DOCUMENT PASSAGE —
◆ ◆ ◆ ◆ ◆ ◆ ◆
In the introduction to the book The Celluloid Closet (1981), the historian Vito Russo said that “the big lie about gay men and women is that they don’t exist.” What’s more, the good thing about fiction that now includes villains who are happy and proud to be bad is that it reveals another big lie: the idea that LGBTQI+ people must always be good. In the end, these gays may try to kill you, but they’re not going to try to hide it anymore.
◆ ◆ ◆ ◆ ◆ ◆ ◆
SOURCE DATA —
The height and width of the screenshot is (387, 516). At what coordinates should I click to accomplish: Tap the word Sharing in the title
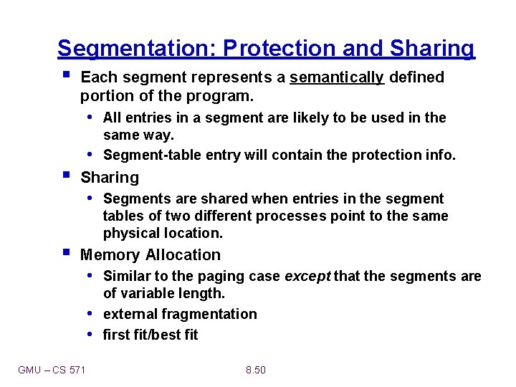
◆ ◆ ◆ ◆ ◆ ◆ ◆
REQUIRED ACTION 1 — According to the passage on LGBTQI+ villains in fiction, what did Vito Russo call "the big lie about gay men and women"?
REQUIRED ACTION 2 — Rewrite the passage on LGBTQI+ villains in fiction, starting at "In the introduction" and ending at "hide it anymore.", using "antagonists" in place of "villains".

TASK RESPONSE 1 — That they don't exist.

TASK RESPONSE 2 —
In the introduction to the book The Celluloid Closet (1981), the historian Vito Russo said that “the big lie about gay men and women is that they don’t exist.” What’s more, the good thing about fiction that now includes antagonists who are happy and proud to be bad is that it reveals another big lie: the idea that LGBTQI+ people must always be good. In the end, these gays may try to kill you, but they’re not going to try to hide it anymore.